**Exercise directions:**
Can you copy out the lines starting at the one that contains "Given: Fold line 2 in the Body editor" and ending at the one that contains "Looking at the screenshot, I should [477, 361].", both included, leaving the pictures out?

**Given entries:**
○ ○ ○
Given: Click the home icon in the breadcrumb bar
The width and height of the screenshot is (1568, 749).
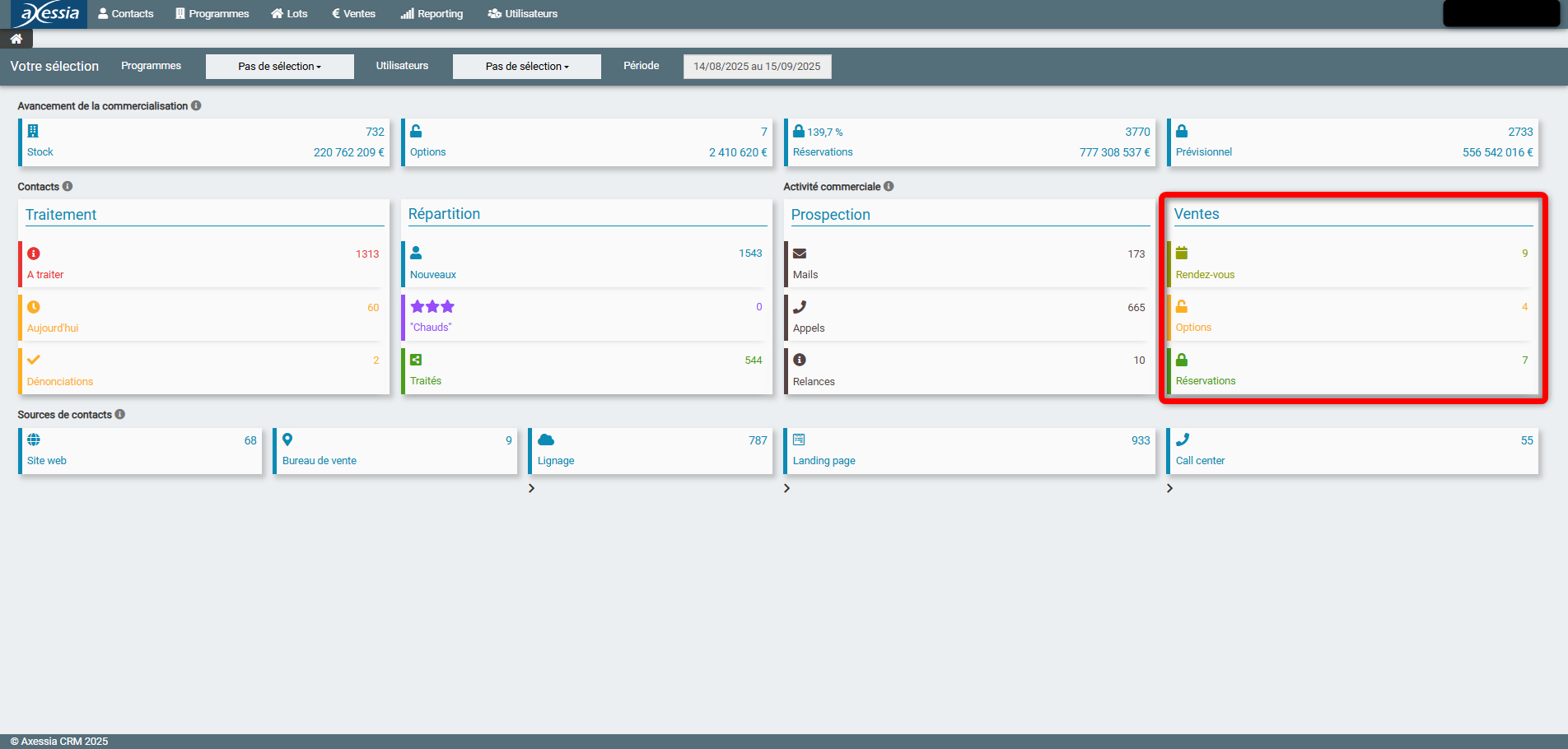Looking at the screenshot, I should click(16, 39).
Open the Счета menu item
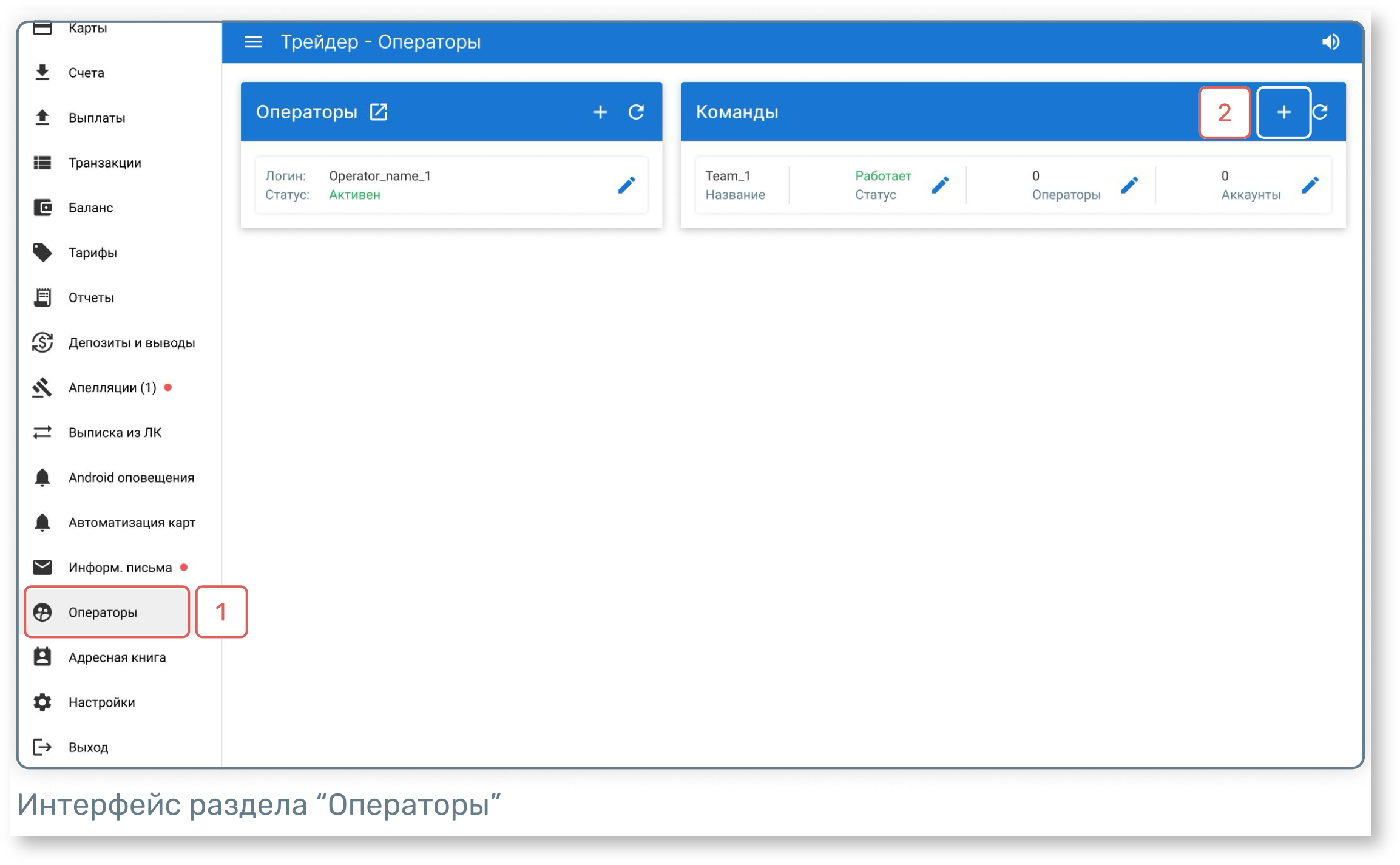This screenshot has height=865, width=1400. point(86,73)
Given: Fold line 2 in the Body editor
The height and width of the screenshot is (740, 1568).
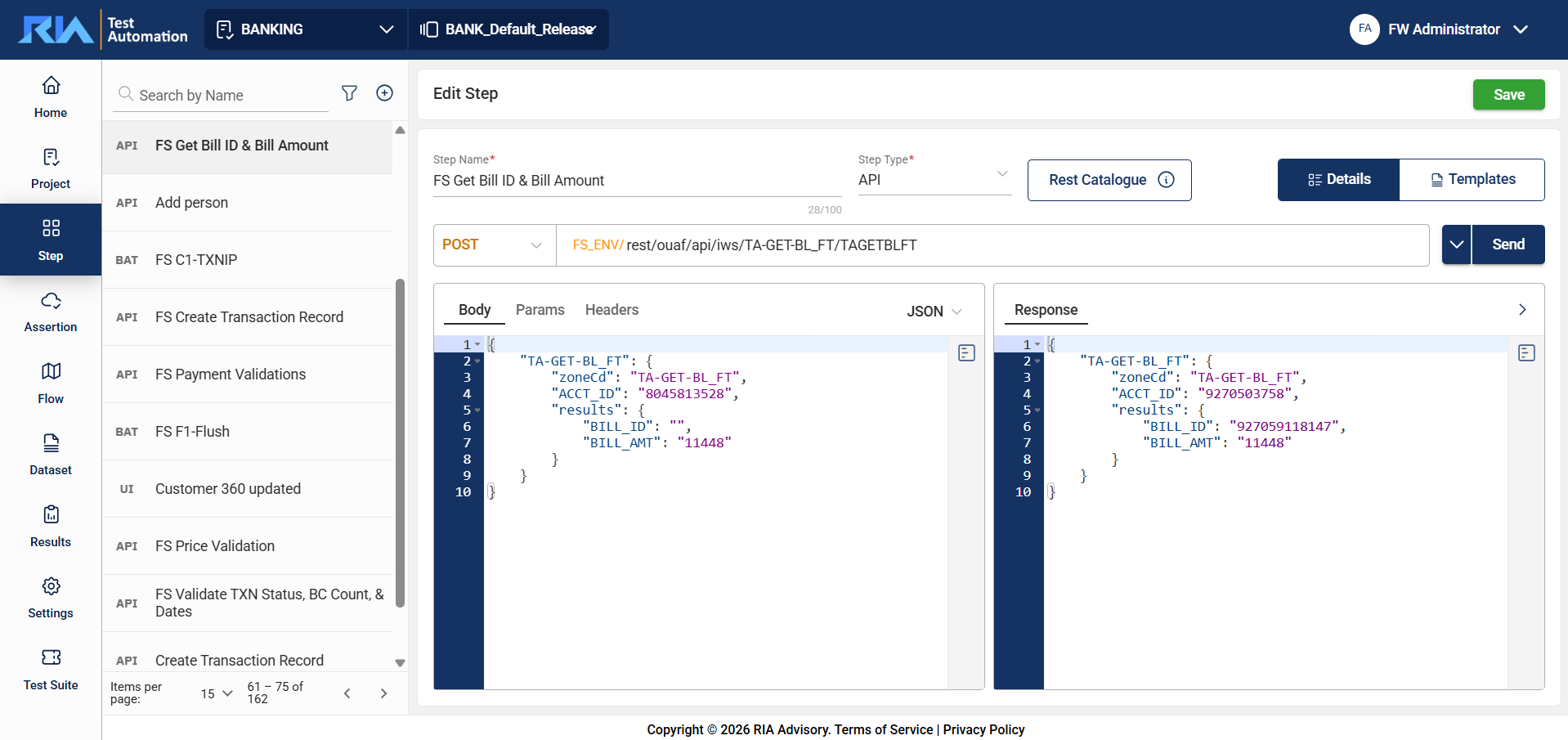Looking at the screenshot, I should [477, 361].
○ ○ ○
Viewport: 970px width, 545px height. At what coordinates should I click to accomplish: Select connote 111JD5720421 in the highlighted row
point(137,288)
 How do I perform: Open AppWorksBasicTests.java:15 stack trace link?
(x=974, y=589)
○ ○ ○
**Response to this task:**
Given: Fold line 2 in the Body editor
The height and width of the screenshot is (740, 1568).
Looking at the screenshot, I should [477, 361].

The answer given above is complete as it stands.